Pedido dos deputados Dani Alonso e Capitão Augusto, em conjunto com a vereadora Sol do Autismo (Foto: Divulgação)
O governo do Estado confirmou nesta quarta-feira (29) ao Hojemais Araçatuba, que Araçatuba (SP) deve ser contemplada com o projeto do Centro TEA Paulista, que segue avançando na expansão da rede de atendimento especializado às pessoas com TEA (Transtorno do Espectro Autista).
A reportagem procurou a assessoria de imprensa do Estado, após os deputados Dani Alonso (PL) e Capitão Augusto (PL) divulgarem que o anúncio havia sido feito pelo próprio governador Tarcísio de Freitas (Republicanos), durante reunião na semana passada, na sede do governo paulista, o Palácio dos Bandeirantes.
Ainda de acordo com os parlamentares, a novidade é uma resposta a pedidos formalizados nos últimos dias em conjunto com os vereadores Delegado Damasceno (PL) e Guilherme Bks Burcão (DC), de Marília, e com a vereadora Sol do Autismo (PL), de Araçatuba.
Confirma
Segundo o que foi divulgado, a primeira unidade do Centro TEA Paulista foi instalada na capital e inaugurada em junho de 2025. Também será instalada uma unidade em Bauru, onde o processo licitatório está em fase final, segundo o governo, e será a primeira do interior.
Ainda de acordo com a nota enviada ao Hojemais Araçatuba, a iniciativa entra agora em uma nova etapa de planejamento regional e, dentro deste contexto, as regiões de Marília e Araçatuba estão contempladas no plano de expansão.
“O objetivo estratégico do governo estadual é estruturar uma unidade do Centro TEA Paulista em cada região administrativa, garantindo capilaridade, acesso qualificado e atendimento humanizado às pessoas com TEA e suas famílias em todo o estado”, informa.
Estudos
Porém, segundo o que foi informado, atendendo à diretriz do governador, neste momento a Secretaria de Estado dos Direitos da Pessoa com Deficiência conduz estudos técnicos e análise de oportunidades para definição dos locais mais adequados à instalação dessas futuras unidades.
“Essa etapa considera critérios como demanda regional, acessibilidade, infraestrutura e integração com a rede de serviços já existente. Após a definição dos terrenos ou espaços, o projeto avançará para as fases subsequentes, que incluem modelagem, licitação e construção das unidades”, informa.

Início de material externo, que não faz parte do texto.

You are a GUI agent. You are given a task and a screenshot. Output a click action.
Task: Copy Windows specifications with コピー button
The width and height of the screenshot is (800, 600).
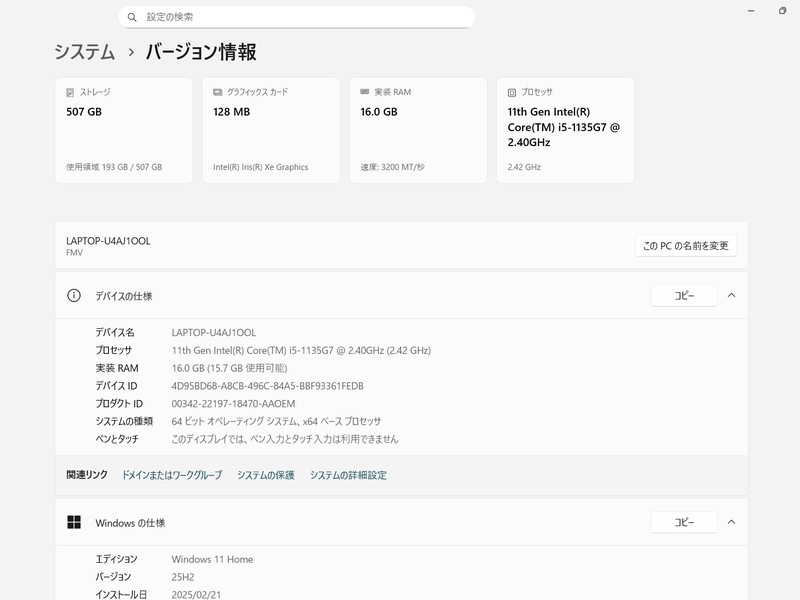[x=684, y=522]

Por fim, o governo do Estado argumenta que a ampliação do Centro TEA Paulista reforça o compromisso com a inclusão, a autonomia e a melhoria da qualidade de vida das pessoas com deficiência, promovendo um atendimento cada vez mais descentralizado e eficiente em todas as regiões do Estado.
Deputados
Em nota, os deputados Dani Alonso e Capitão Augusto informam que tanto Marília como Araçatuba contam com trabalho feito com as pessoas do espectro autista por entidades. No caso de Araçatuba, eles citam a AMA (Associação de Amigos do Autista de Araçatuba) e a Apae (Associação de Pais e Amigos dos Excepcionais).

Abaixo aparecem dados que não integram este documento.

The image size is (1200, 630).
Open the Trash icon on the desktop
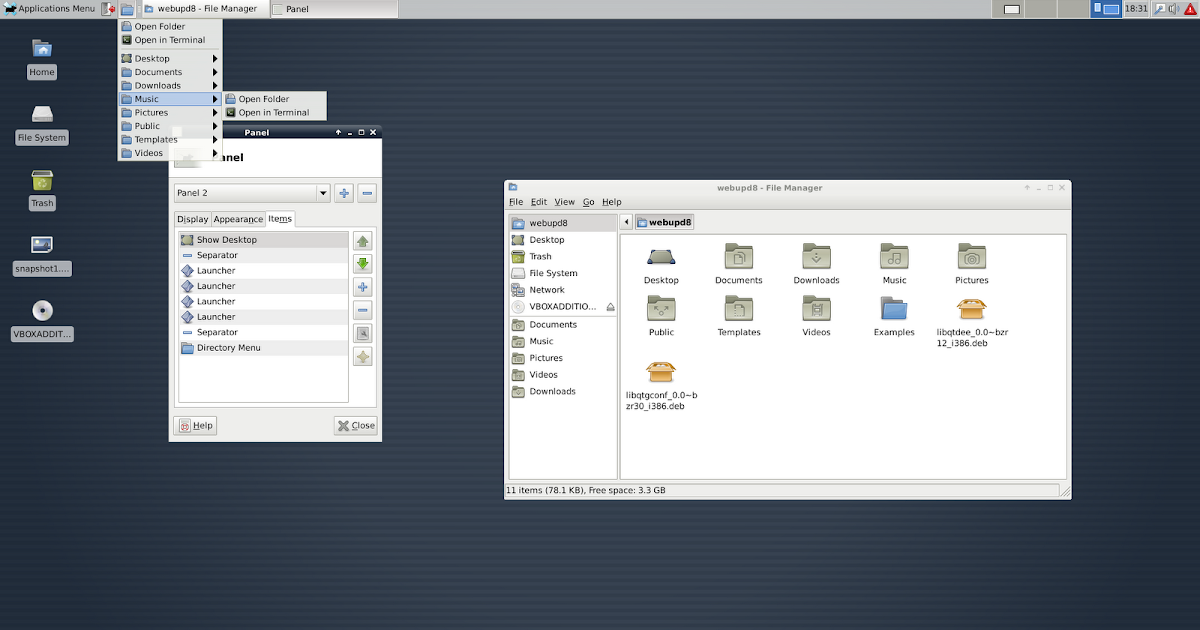pyautogui.click(x=42, y=181)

Porém, argumentam que nas duas cidades a quantidade de diagnósticos não para de crescer e é preciso ampliar esses atendimentos e dar mais oportunidades. “Sabemos das filas, da demanda reprimida, e, no mês de conscientização sobre o autismo, que é abril, nós conseguimos este presente para nossas cidades de Marília e Araçatuba”, declaram.
Centro TEA Paulista
O Centro TEA Paulista opera em regime ininterrupto, 24 horas por dia, inclusive aos finais de semana e feriados. O propósito é facilitar o acesso à informação e estabelecer um canal permanente de apoio e orientação em diferentes situações e contextos, possibilitando que pessoas com TEA, familiares e cuidadores tenham acesso a atendimento remoto, acessível e humanizado.
Objetivos do centro TEA
Oferecer acolhimento e orientação qualificada às pessoas com TEA, seus familiares, cuidadores e profissionais;
Ampliar o acesso à informação sobre direitos, políticas públicas e serviços especializados;
Promover o protagonismo das pessoas com deficiência por meio da escuta ativa e da inclusão efetiva;
Estimular a produção e disseminação de conhecimento técnico e científico sobre o TEA; • Atuar como ponto de apoio aos municípios paulistas na implementação de políticas públicas locais;
Conectar pessoas com deficiência às oportunidades de empregabilidade e formação profissional;
Sensibilizar a sociedade para os direitos, potencialidades e diversidade das pessoas com TEA.